Among the lines below, restate word for word only those from the line with "is (1568, 665)." through the line with "Open the Schedules dropdown", with both end lines kept.

==== Exercise material ====

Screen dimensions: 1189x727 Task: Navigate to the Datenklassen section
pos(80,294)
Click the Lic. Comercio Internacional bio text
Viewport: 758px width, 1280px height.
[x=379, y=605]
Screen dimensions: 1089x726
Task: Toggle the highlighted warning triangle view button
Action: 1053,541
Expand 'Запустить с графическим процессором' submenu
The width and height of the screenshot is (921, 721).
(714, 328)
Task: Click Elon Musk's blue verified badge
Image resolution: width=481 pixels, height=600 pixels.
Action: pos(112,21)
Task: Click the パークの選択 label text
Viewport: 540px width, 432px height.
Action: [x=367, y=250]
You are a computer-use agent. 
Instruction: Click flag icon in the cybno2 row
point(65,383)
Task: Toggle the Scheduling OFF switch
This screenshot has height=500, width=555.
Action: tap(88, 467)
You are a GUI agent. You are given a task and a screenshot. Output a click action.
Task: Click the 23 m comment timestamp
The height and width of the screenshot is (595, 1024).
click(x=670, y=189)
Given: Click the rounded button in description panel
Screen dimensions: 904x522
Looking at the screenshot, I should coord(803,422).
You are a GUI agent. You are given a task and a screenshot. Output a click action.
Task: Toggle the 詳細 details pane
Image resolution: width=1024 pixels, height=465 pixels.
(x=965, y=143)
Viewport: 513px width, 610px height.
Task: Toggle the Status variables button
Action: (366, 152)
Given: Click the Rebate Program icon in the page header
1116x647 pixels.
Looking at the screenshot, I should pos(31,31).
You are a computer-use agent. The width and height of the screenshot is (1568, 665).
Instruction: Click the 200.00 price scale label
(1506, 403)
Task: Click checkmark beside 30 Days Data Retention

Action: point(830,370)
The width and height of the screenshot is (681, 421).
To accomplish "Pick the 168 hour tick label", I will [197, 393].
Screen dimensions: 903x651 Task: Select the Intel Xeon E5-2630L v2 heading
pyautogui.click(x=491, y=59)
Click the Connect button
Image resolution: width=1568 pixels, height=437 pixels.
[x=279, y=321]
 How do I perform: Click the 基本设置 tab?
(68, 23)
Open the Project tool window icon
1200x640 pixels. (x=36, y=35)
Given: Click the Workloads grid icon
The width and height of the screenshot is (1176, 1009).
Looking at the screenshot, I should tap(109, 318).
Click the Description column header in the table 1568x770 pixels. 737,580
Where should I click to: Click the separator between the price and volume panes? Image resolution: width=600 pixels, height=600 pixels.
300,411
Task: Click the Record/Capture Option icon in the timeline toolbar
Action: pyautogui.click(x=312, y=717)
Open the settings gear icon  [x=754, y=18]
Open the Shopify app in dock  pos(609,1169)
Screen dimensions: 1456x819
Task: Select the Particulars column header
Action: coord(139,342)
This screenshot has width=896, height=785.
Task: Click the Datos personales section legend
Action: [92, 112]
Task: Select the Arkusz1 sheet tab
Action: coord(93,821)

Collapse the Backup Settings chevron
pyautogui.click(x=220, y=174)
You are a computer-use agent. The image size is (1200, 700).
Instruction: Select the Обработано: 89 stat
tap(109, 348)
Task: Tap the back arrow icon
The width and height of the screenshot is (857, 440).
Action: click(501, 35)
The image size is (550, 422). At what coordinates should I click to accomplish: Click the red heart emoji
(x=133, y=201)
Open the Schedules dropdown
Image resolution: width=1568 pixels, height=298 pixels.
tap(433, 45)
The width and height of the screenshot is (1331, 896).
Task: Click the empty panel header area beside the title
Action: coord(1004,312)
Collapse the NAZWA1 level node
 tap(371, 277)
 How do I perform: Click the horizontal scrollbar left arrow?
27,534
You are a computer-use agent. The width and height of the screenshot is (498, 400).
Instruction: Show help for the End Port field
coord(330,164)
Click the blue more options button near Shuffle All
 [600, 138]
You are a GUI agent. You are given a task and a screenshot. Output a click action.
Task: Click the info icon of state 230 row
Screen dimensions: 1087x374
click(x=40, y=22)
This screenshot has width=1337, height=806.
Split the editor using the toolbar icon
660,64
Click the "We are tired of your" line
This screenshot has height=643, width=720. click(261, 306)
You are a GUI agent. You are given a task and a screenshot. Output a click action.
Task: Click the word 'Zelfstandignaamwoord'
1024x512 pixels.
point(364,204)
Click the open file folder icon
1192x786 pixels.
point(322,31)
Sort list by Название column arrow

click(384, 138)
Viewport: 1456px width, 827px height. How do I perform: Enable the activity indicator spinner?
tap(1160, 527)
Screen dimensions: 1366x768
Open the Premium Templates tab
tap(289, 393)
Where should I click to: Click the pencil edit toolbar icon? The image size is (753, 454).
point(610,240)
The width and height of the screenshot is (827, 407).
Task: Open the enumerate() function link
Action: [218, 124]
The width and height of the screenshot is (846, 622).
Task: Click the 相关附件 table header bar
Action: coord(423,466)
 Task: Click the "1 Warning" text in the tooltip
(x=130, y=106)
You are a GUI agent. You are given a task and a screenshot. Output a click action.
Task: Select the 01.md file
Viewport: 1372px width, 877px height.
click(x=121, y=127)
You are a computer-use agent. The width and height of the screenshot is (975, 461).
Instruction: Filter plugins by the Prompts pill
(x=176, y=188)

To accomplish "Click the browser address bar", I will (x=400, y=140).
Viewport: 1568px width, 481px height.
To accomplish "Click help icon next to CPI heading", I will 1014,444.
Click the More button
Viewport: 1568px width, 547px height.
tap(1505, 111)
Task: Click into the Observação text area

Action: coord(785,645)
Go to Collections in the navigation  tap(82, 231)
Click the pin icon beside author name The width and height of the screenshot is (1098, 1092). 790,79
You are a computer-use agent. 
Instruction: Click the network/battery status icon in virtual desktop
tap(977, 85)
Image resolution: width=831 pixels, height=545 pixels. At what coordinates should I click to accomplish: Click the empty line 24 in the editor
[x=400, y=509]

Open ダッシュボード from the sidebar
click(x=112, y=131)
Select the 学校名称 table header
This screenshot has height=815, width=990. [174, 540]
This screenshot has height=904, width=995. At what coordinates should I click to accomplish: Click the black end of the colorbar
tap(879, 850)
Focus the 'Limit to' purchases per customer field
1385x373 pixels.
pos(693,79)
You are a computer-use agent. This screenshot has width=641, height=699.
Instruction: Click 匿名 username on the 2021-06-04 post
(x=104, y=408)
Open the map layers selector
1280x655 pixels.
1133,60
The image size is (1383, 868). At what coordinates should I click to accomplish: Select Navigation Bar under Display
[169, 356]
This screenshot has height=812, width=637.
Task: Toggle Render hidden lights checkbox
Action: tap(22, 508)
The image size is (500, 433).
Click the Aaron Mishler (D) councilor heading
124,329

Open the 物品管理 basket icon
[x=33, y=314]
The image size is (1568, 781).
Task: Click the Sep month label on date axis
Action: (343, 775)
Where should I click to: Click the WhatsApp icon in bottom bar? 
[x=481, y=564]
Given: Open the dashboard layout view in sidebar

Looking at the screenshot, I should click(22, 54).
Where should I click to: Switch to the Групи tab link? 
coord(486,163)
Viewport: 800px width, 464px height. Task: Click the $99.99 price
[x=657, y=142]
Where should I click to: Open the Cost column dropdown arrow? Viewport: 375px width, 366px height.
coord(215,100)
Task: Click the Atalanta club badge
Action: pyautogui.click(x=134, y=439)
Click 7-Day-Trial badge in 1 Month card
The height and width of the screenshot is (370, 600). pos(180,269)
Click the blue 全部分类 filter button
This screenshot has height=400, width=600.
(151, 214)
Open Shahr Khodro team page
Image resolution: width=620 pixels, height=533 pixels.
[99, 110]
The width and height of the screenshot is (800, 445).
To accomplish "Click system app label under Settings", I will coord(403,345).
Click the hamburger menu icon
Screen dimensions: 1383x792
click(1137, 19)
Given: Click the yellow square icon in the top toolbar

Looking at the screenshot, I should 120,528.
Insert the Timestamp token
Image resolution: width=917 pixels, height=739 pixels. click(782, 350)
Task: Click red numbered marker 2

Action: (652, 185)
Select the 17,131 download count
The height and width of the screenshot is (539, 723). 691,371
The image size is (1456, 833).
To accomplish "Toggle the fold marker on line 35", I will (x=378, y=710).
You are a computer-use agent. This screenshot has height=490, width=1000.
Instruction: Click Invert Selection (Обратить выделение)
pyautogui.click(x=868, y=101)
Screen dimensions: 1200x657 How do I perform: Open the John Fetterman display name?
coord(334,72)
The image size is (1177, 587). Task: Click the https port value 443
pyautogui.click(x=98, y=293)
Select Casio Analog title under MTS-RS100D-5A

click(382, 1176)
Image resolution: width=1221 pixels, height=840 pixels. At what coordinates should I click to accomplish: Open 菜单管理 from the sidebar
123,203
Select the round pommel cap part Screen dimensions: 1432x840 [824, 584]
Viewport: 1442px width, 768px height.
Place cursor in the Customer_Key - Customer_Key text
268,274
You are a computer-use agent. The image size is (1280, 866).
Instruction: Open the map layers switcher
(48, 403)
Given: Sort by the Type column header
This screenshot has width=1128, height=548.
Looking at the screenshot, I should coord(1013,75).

====

_Output of the task_
You are a computer-use agent. The width and height of the screenshot is (1568, 665).
Instruction: Click the 200.00 price scale label
(1506, 403)
Task: Click checkmark beside 30 Days Data Retention

Action: point(830,370)
The width and height of the screenshot is (681, 421).
To accomplish "Pick the 168 hour tick label", I will [197, 393].
Screen dimensions: 903x651 Task: Select the Intel Xeon E5-2630L v2 heading
pyautogui.click(x=491, y=59)
Click the Connect button
Image resolution: width=1568 pixels, height=437 pixels.
[x=279, y=321]
 How do I perform: Click the 基本设置 tab?
(68, 23)
Open the Project tool window icon
1200x640 pixels. (x=36, y=35)
Given: Click the Workloads grid icon
The width and height of the screenshot is (1176, 1009).
Looking at the screenshot, I should tap(109, 318).
Click the Description column header in the table 1568x770 pixels. 737,580
Where should I click to: Click the separator between the price and volume panes? Image resolution: width=600 pixels, height=600 pixels.
300,411
Task: Click the Record/Capture Option icon in the timeline toolbar
Action: pyautogui.click(x=312, y=717)
Open the settings gear icon  [x=754, y=18]
Open the Shopify app in dock  pos(609,1169)
Screen dimensions: 1456x819
Task: Select the Particulars column header
Action: coord(139,342)
This screenshot has width=896, height=785.
Task: Click the Datos personales section legend
Action: [92, 112]
Task: Select the Arkusz1 sheet tab
Action: coord(93,821)

Collapse the Backup Settings chevron
pyautogui.click(x=220, y=174)
You are a computer-use agent. The image size is (1200, 700).
Instruction: Select the Обработано: 89 stat
tap(109, 348)
Task: Tap the back arrow icon
The width and height of the screenshot is (857, 440).
Action: click(501, 35)
The image size is (550, 422). At what coordinates should I click to accomplish: Click the red heart emoji
(x=133, y=201)
Open the Schedules dropdown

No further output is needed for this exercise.